§ Task description: Only the lines that hold the word "height" are wanted from this listing.

§ Recorded data:
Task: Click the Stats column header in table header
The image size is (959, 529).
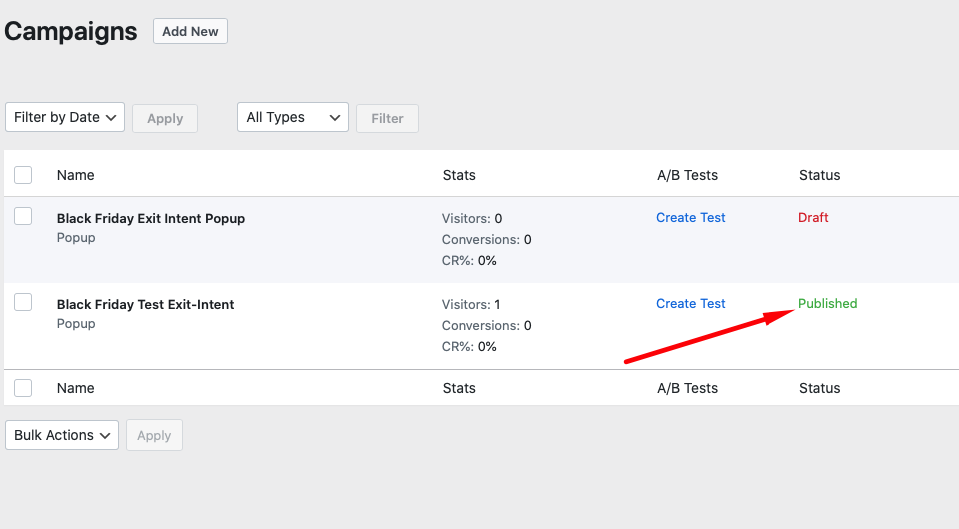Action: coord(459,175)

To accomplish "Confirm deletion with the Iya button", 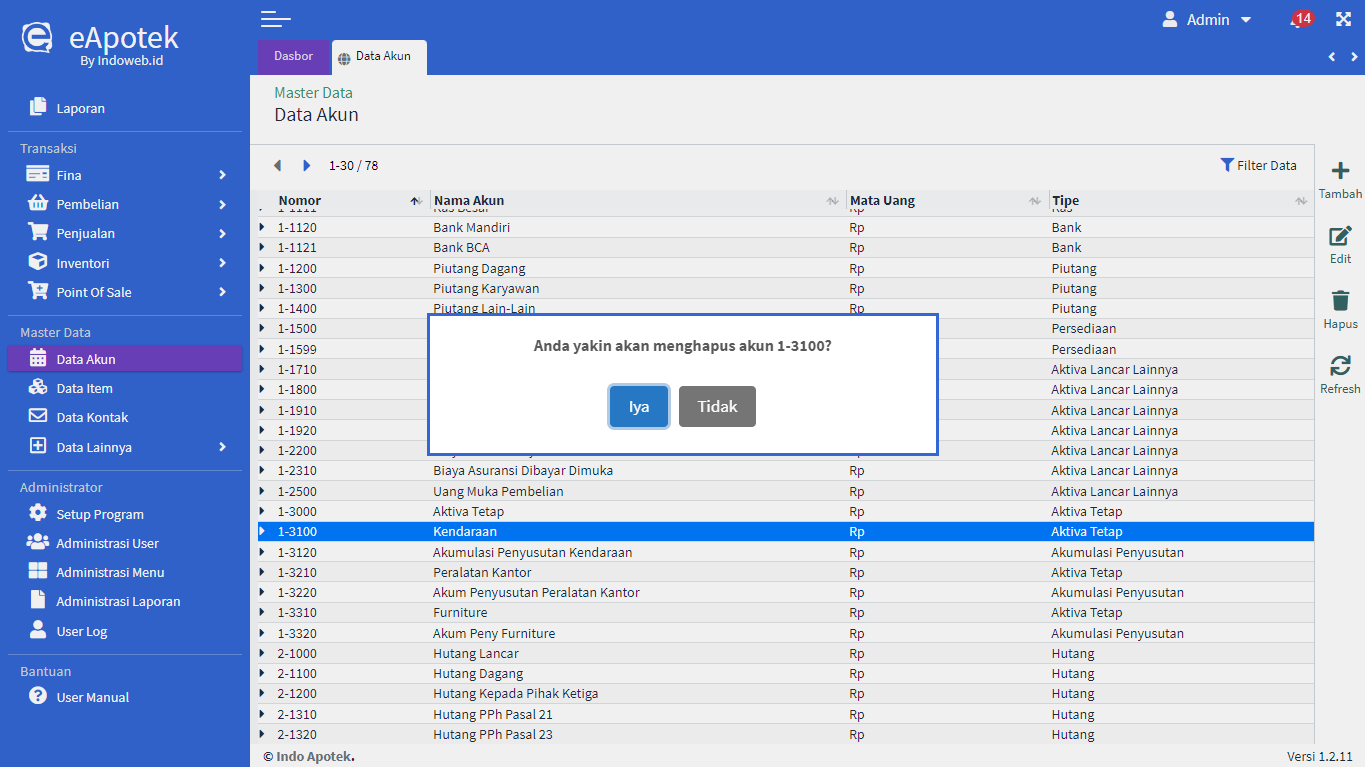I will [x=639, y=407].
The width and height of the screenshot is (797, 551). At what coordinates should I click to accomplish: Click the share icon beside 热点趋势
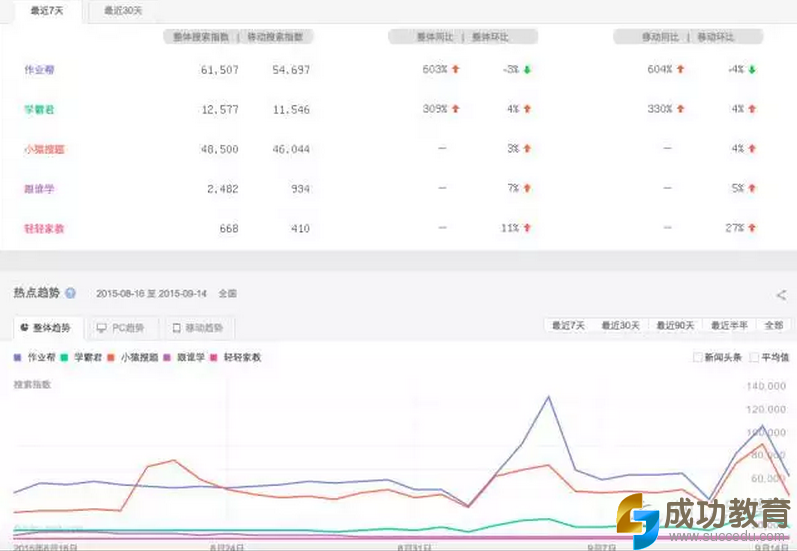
...
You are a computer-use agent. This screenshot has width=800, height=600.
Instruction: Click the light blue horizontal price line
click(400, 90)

§ Exercise response:
The width and height of the screenshot is (797, 551). At what coordinates should I click to accomplish: Click the share icon beside 热点趋势
You are a computer-use agent. This screenshot has width=800, height=600.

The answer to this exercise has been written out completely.